Turn the lines between the one containing "Select UPI transaction ID number 527798256126" and the one containing "Switch to the", inclusive, into a numbered list, leaving out any blank lines.
== DATA FOR THIS EXERCISE ==
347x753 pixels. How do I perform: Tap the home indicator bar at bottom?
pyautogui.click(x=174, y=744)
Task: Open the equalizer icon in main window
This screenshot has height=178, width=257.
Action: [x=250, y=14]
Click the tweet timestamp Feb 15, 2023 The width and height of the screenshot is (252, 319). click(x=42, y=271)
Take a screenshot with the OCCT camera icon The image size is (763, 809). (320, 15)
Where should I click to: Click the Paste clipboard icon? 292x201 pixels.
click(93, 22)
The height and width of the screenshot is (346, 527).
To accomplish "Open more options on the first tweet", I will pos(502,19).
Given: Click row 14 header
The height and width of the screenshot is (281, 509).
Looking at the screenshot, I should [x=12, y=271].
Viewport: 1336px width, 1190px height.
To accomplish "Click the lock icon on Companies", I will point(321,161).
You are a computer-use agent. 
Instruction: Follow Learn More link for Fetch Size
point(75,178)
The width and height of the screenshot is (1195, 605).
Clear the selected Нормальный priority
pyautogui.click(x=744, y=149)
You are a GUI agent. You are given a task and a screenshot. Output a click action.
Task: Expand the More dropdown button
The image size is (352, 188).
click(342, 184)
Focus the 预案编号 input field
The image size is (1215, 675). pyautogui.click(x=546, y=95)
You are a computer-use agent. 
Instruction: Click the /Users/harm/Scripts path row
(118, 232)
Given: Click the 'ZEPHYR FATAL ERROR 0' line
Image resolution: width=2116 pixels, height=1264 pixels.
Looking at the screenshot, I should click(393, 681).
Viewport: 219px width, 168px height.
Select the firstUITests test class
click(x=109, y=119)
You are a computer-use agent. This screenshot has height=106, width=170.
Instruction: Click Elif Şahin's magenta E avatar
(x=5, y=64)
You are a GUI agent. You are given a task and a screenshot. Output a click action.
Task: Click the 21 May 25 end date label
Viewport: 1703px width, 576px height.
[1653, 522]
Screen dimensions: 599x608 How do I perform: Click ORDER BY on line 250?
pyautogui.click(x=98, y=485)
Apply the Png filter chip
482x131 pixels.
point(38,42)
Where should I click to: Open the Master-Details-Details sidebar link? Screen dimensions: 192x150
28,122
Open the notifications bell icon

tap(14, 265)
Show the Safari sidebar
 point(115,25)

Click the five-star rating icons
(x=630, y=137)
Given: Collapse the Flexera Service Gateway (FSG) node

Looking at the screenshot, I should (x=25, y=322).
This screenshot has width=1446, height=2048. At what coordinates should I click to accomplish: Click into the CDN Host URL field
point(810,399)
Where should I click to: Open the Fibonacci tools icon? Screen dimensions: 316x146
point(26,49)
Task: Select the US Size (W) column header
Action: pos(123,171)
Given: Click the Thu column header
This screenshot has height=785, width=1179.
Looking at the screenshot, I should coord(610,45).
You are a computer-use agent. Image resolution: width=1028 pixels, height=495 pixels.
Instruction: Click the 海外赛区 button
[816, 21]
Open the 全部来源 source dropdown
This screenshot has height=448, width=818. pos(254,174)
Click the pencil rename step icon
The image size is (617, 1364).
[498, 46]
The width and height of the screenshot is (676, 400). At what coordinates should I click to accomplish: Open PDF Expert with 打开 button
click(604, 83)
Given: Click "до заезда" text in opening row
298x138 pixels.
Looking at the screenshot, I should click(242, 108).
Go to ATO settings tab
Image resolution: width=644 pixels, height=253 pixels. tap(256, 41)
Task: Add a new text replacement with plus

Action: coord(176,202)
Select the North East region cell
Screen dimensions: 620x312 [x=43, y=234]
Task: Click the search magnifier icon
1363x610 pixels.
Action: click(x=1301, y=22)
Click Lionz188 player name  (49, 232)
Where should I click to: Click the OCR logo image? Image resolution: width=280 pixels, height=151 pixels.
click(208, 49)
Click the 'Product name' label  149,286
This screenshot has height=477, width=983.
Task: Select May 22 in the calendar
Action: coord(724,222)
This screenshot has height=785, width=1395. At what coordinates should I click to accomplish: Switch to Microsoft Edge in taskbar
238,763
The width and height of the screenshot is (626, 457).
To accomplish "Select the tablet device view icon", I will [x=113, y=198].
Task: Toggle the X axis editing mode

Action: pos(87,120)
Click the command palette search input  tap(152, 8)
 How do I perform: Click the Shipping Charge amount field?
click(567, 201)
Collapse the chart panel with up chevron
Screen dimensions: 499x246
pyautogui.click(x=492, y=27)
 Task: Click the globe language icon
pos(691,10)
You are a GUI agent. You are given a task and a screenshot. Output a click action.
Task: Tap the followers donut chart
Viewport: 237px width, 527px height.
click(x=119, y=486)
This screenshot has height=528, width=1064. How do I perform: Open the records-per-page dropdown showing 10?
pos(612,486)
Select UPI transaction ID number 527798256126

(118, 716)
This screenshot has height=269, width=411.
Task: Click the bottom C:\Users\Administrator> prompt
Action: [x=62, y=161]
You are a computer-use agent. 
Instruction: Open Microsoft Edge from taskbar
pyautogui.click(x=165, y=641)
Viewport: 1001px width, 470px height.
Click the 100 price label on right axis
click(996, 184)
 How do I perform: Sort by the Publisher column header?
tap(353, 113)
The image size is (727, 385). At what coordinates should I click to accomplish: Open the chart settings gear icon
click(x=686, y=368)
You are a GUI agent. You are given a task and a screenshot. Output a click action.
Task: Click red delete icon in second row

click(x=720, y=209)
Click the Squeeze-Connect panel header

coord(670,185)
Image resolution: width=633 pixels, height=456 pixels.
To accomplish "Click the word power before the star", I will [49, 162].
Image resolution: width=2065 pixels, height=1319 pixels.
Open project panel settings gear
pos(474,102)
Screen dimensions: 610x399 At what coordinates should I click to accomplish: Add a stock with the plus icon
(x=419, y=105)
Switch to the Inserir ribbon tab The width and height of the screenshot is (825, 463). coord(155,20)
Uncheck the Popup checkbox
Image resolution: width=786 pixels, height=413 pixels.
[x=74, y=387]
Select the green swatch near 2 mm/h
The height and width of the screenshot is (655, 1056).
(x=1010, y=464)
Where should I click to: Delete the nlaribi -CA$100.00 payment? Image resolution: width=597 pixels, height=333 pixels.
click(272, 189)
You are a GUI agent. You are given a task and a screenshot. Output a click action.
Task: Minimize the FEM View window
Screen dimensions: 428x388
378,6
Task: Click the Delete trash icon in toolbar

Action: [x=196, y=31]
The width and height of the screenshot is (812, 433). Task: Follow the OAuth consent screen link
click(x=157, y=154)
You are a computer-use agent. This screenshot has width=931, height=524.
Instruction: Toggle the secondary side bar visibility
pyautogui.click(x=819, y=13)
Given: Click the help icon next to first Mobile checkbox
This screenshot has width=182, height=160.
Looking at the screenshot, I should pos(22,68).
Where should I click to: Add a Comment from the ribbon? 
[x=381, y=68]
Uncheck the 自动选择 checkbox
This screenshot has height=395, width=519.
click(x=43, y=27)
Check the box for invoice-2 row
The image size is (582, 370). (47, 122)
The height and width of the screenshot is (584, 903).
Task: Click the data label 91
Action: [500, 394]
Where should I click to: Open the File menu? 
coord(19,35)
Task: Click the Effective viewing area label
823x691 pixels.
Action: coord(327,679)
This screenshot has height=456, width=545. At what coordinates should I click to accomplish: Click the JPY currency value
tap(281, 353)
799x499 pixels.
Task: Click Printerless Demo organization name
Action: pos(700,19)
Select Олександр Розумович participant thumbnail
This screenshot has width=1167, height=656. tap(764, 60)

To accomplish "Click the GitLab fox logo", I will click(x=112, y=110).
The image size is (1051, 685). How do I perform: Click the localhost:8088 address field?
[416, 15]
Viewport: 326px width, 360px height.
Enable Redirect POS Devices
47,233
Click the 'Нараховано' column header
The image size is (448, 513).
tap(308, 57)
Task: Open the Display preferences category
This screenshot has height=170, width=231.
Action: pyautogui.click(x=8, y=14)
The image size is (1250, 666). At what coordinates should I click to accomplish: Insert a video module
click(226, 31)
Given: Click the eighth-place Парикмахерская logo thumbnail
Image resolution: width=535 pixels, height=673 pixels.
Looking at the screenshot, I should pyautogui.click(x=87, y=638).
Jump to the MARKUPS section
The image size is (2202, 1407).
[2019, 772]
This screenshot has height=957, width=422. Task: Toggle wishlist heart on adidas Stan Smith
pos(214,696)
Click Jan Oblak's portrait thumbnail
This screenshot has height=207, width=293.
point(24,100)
===
### EXERCISE RESULT
1. Select UPI transaction ID number 527798256126
2. (118, 716)
3. This screenshot has height=269, width=411.
4. Task: Click the bottom C:\Users\Administrator> prompt
5. Action: [x=62, y=161]
6. You are a computer-use agent. 
7. Instruction: Open Microsoft Edge from taskbar
8. pyautogui.click(x=165, y=641)
9. Viewport: 1001px width, 470px height.
10. Click the 100 price label on right axis
11. click(996, 184)
12.  How do I perform: Sort by the Publisher column header?
13. tap(353, 113)
14. The image size is (727, 385). At what coordinates should I click to accomplish: Open the chart settings gear icon
15. click(x=686, y=368)
16. You are a GUI agent. You are given a task and a screenshot. Output a click action.
17. Task: Click red delete icon in second row
18. click(x=720, y=209)
19. Click the Squeeze-Connect panel header
20. coord(670,185)
21. Image resolution: width=633 pixels, height=456 pixels.
22. To accomplish "Click the word power before the star", I will [49, 162].
23. Image resolution: width=2065 pixels, height=1319 pixels.
24. Open project panel settings gear
25. pos(474,102)
26. Screen dimensions: 610x399 At what coordinates should I click to accomplish: Add a stock with the plus icon
27. (x=419, y=105)
28. Switch to the Inserir ribbon tab The width and height of the screenshot is (825, 463). coord(155,20)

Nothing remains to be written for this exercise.